Run PyTorch code on TPU Pod slices

PyTorch/XLA requires all TPU VMs to be able to access the model code and data. You can use a startup script to download the software needed to distribute the model data to all TPU VMs.

If you are connecting your TPU VMs to a Virtual Private Cloud (VPC) you must add a firewall rule in your project to allow ingress for ports 8470 - 8479. For more information about adding firewall rules, see Using firewall rules

Set up your environment

  1. In the Cloud Shell, run the following command to make sure you are running the current version of gcloud:

    $ gcloud components update
    

    If you need to install gcloud, use the following command:

    $ sudo apt install -y google-cloud-sdk
  2. Create some environment variables:

    $ export PROJECT_ID=project-id
    $ export TPU_NAME=tpu-name
    $ export ZONE=us-central2-b
    $ export RUNTIME_VERSION=tpu-ubuntu2204-base
    $ export ACCELERATOR_TYPE=v4-32
    

Create the TPU VM

$ gcloud compute tpus tpu-vm create ${TPU_NAME} \
--zone=${ZONE} \
--project=${PROJECT_ID} \
--accelerator-type=${ACCELERATOR_TYPE} \
--version ${RUNTIME_VERSION}

Configure and run the training script

  1. Add your SSH certificate to your project:

    ssh-add ~/.ssh/google_compute_engine
    
  2. Install PyTorch/XLA on all TPU VM workers

    gcloud compute tpus tpu-vm ssh ${TPU_NAME} \
      --zone=${ZONE} \
      --project=${PROJECT_ID} \
      --worker=all --command="

Listing

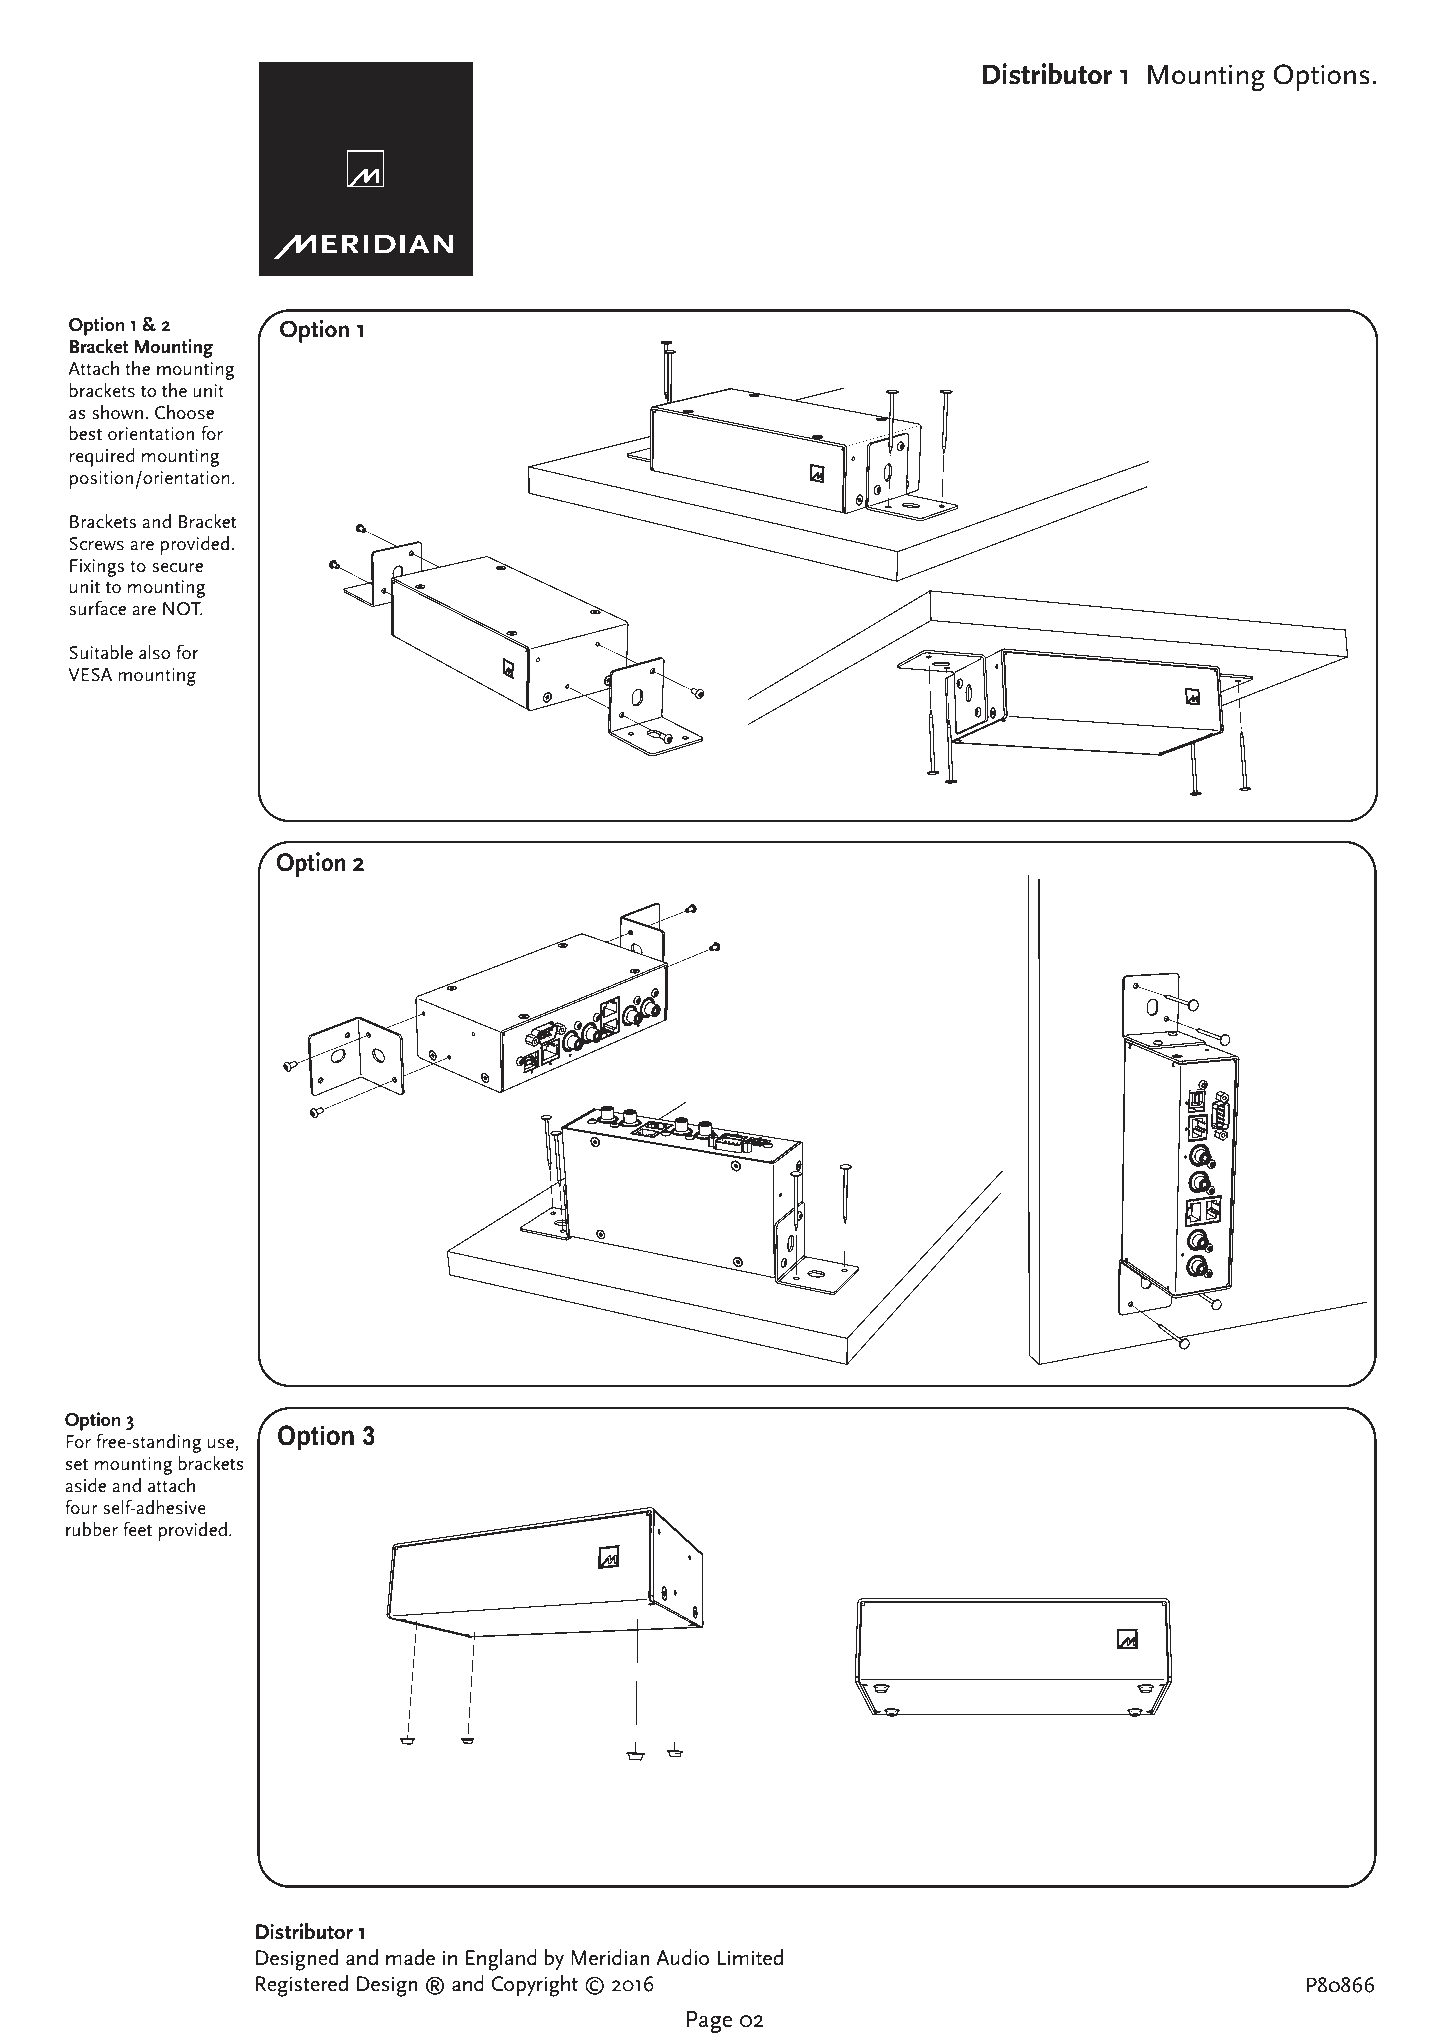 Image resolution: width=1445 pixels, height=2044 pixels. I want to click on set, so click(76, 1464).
* * *
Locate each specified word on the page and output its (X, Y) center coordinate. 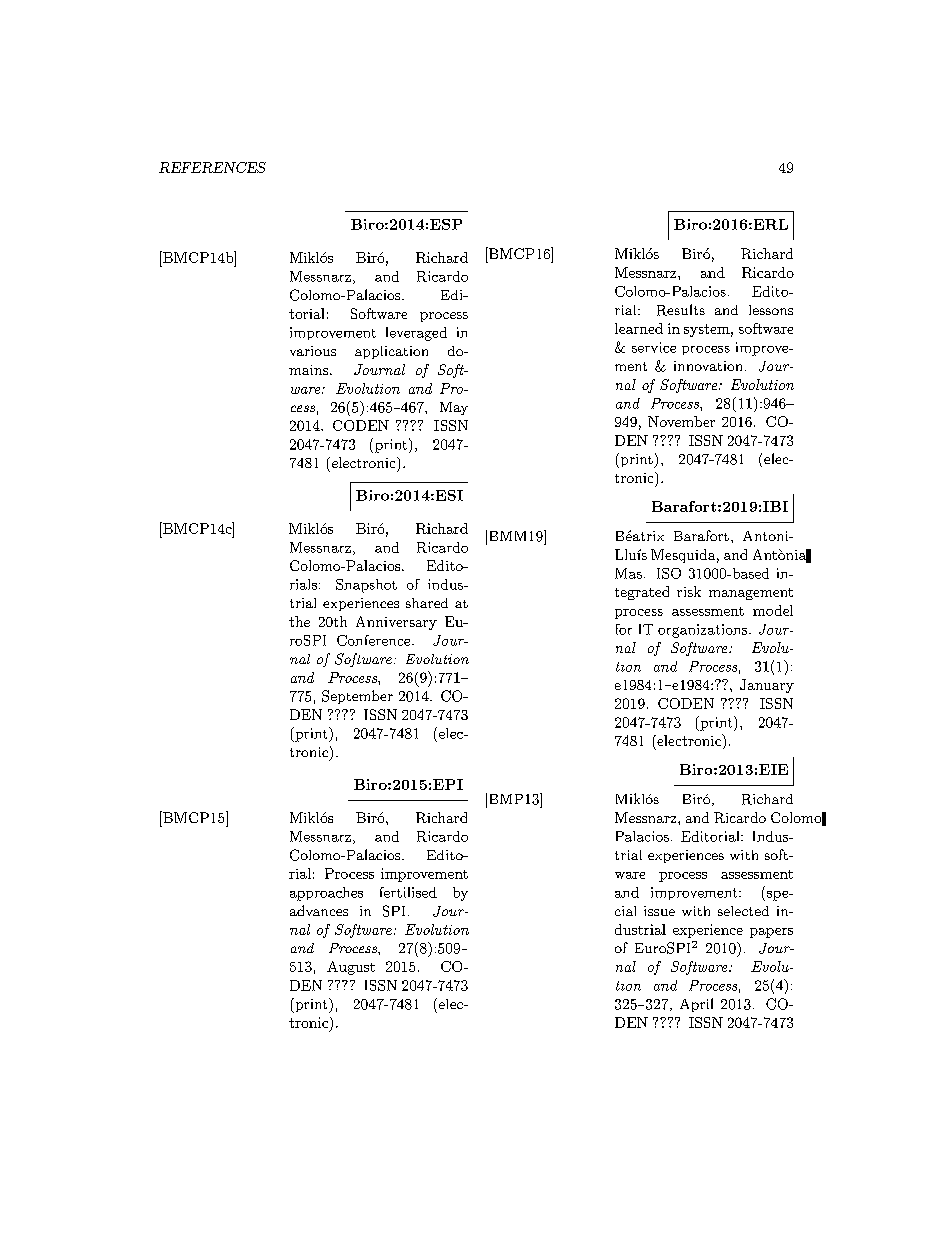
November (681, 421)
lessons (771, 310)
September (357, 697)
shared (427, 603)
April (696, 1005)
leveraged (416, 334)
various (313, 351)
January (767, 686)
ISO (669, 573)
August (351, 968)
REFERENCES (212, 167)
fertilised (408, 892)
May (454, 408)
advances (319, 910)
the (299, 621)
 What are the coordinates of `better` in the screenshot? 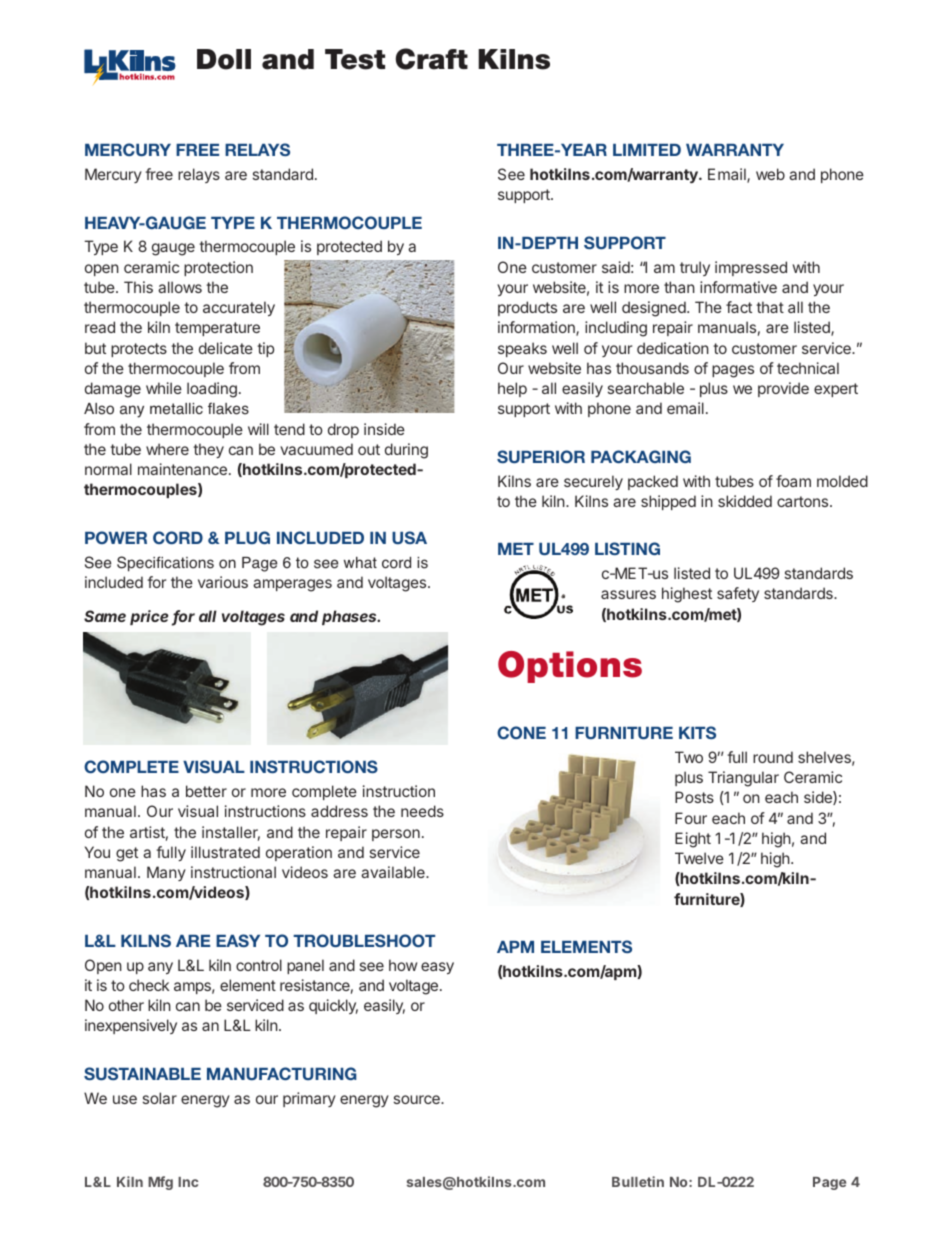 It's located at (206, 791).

Task set
**1)** Answer these from the text on running PyTorch on TPU Pod slices:
(a) Which ports need an ingress firewall rule when the TPU VMs are connected to a Virtual Private Cloud?
(b) What value is given to the ACCELERATOR_TYPE environment variable?
(c) Which command adds the SSH certificate to the project?
**2)** From the text on running PyTorch on TPU Pod slices, write out word for word the passage starting with "PyTorch/XLA requires all" and going on through "all TPU VMs.".

Answers by task
**1)**
(a) Ports 8470 - 8479.
(b) v4-32
(c) ssh-add ~/.ssh/google_compute_engine

**2)**
PyTorch/XLA requires all TPU VMs to be able to access the model code and data. You can use a startup script to download the software needed to distribute the model data to all TPU VMs.